(Supplied records)

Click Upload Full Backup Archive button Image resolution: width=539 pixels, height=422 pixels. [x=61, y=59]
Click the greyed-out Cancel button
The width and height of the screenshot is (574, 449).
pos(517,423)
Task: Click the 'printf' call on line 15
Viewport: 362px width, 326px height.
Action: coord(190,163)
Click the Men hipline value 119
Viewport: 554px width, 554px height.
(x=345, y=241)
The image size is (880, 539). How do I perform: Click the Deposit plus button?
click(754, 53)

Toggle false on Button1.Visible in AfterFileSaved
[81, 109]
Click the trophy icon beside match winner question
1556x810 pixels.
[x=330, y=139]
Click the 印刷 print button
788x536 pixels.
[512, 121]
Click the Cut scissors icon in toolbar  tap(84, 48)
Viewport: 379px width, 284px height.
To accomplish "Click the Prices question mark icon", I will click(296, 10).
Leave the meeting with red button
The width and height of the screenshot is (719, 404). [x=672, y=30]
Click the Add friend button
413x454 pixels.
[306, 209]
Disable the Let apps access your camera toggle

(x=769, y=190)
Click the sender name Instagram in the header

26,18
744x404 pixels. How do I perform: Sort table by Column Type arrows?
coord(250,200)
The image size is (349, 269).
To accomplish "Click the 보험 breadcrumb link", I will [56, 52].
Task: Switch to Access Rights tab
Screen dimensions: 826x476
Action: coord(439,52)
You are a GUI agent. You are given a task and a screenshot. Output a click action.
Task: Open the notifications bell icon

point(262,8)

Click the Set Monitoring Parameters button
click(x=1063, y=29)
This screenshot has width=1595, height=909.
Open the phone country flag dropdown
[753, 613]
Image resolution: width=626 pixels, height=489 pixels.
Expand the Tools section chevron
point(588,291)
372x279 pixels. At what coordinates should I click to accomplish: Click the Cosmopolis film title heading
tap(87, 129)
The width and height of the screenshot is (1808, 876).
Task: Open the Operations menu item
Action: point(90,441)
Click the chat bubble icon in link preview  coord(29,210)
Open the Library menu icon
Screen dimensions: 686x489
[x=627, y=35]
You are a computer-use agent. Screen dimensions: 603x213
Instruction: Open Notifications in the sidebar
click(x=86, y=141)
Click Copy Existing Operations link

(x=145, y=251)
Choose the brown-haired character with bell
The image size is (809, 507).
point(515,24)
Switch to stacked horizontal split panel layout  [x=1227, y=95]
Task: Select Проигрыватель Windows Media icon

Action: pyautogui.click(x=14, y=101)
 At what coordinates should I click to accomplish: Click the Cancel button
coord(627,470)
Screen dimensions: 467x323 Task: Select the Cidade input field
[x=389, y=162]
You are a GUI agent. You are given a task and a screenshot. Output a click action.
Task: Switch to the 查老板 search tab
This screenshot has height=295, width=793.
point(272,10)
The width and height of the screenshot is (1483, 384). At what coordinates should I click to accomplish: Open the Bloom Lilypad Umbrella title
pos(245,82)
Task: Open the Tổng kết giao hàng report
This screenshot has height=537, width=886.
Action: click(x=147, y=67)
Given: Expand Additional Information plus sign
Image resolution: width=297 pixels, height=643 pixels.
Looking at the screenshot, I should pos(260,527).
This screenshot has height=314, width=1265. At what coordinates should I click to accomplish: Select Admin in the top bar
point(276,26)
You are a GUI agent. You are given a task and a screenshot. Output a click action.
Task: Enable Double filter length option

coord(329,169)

(End Supplied records)

• [Exercise objective] The lines to output run from the one containing "You are a computer-use" through the last line of the records above; repeat them exactly and nothing more.

• [Result for this task]
You are a computer-use agent. Screen dimensions: 603x213
Instruction: Open Notifications in the sidebar
click(x=86, y=141)
Click Copy Existing Operations link

(x=145, y=251)
Choose the brown-haired character with bell
The image size is (809, 507).
point(515,24)
Switch to stacked horizontal split panel layout  [x=1227, y=95]
Task: Select Проигрыватель Windows Media icon

Action: pyautogui.click(x=14, y=101)
 At what coordinates should I click to accomplish: Click the Cancel button
coord(627,470)
Screen dimensions: 467x323 Task: Select the Cidade input field
[x=389, y=162]
You are a GUI agent. You are given a task and a screenshot. Output a click action.
Task: Switch to the 查老板 search tab
This screenshot has height=295, width=793.
point(272,10)
The width and height of the screenshot is (1483, 384). At what coordinates should I click to accomplish: Open the Bloom Lilypad Umbrella title
pos(245,82)
Task: Open the Tổng kết giao hàng report
This screenshot has height=537, width=886.
Action: click(x=147, y=67)
Given: Expand Additional Information plus sign
Image resolution: width=297 pixels, height=643 pixels.
Looking at the screenshot, I should pos(260,527).
This screenshot has height=314, width=1265. At what coordinates should I click to accomplish: Select Admin in the top bar
point(276,26)
You are a GUI agent. You are given a task and a screenshot. Output a click action.
Task: Enable Double filter length option

coord(329,169)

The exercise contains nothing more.